AUDUSD has been weakening since the 76.6c top a couple of weeks ago, finding golden support near 0.7230 after the indicators printed bearish divergence. Due to its bearishness, it is more likely it reaches 0.71 than 0.7363 (last Friday’s open) now, however, support can be observed at 0.72 too. Breaking 71c might lead prices below the 70c. Although unlikely, upward price action exposes resistance at 0.7458 as well.

EU inflation unstoppable

On Friday, Eurozone Q1 GDP will be updated in addition to Germany’s flash Q1 GDP figures. Q1 has been closely watched because of the spillover effects from the Russia-Ukraine conflict. March PMI data showed that growth continued at a slow pace even as business sentiment slumped and prices on average rose.

In addition, CPI figures will be provided. Inflation March data saw HICP soar to 7.4% from 5.9%, driven primarily by surging energy prices. Furthermore, pressure was also seen in the core reading following a pick-up in goods and services. Food prices will also contribute largely to the headline inflation rate.

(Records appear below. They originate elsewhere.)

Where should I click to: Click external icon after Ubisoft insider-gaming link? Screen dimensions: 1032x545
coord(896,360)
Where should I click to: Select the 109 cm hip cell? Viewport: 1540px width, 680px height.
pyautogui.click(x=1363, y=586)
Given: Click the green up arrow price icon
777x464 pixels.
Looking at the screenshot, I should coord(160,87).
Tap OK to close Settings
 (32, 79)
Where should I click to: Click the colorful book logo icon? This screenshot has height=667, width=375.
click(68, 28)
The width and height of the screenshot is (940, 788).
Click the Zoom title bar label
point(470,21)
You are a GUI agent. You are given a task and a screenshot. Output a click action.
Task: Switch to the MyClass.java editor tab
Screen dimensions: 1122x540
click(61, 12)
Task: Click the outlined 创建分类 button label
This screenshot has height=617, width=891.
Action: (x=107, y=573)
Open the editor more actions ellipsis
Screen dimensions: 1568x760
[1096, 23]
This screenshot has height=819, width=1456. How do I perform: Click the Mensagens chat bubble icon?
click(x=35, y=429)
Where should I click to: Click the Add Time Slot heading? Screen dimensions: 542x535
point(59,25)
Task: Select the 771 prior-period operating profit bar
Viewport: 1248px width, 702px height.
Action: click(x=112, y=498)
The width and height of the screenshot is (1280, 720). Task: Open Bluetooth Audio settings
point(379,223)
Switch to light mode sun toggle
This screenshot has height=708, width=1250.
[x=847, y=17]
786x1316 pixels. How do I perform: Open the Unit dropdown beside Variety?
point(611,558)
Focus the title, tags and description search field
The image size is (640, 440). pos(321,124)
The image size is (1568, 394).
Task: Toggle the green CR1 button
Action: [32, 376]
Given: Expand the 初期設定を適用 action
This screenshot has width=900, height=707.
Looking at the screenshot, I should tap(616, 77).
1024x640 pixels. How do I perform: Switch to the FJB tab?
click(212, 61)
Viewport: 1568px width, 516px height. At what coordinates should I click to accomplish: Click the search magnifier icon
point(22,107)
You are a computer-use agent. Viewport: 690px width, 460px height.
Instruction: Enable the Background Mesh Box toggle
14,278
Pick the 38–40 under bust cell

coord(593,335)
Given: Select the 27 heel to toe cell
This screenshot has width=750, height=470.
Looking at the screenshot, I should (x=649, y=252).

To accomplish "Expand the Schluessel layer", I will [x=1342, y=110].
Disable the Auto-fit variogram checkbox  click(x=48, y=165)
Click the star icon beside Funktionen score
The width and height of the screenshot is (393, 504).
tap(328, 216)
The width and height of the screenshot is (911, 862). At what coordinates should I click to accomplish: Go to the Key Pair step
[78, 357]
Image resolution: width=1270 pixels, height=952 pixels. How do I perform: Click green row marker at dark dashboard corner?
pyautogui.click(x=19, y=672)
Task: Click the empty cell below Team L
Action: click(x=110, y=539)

DAX reached a critical support at 14k and could see a relief rally up to 14371 – the 23.6% Fibo retracement. Above there, 14589 is the next resistance. However, losing 14k will likely take the index to 13884, and if that gives in, the 50% Fibo can be marked as the next big support. Both indicators look bearish as the RSI is below its 50% and the MACD has pulled of a crossover.

Big 4 Report

The top 4 biggest companies by market capitalization are due to report earnings during week in the S&P 500 index. The latest earnings report comes amid increased fears the economy will take a turn for the worse due to the uncertainties of raised rates and inflation.

NASDAQ has reached the 61.8% Fibo extension at 13344, and if proven to be a false break, traders might see a relief rally towards 13471, 631 or even 14k if bulls make a decent attempt to recapture the round level. Should they let prices slide, however, the index risks to plummet down to 13k. Will this be easy, though, given the indicators are somewhat oversold?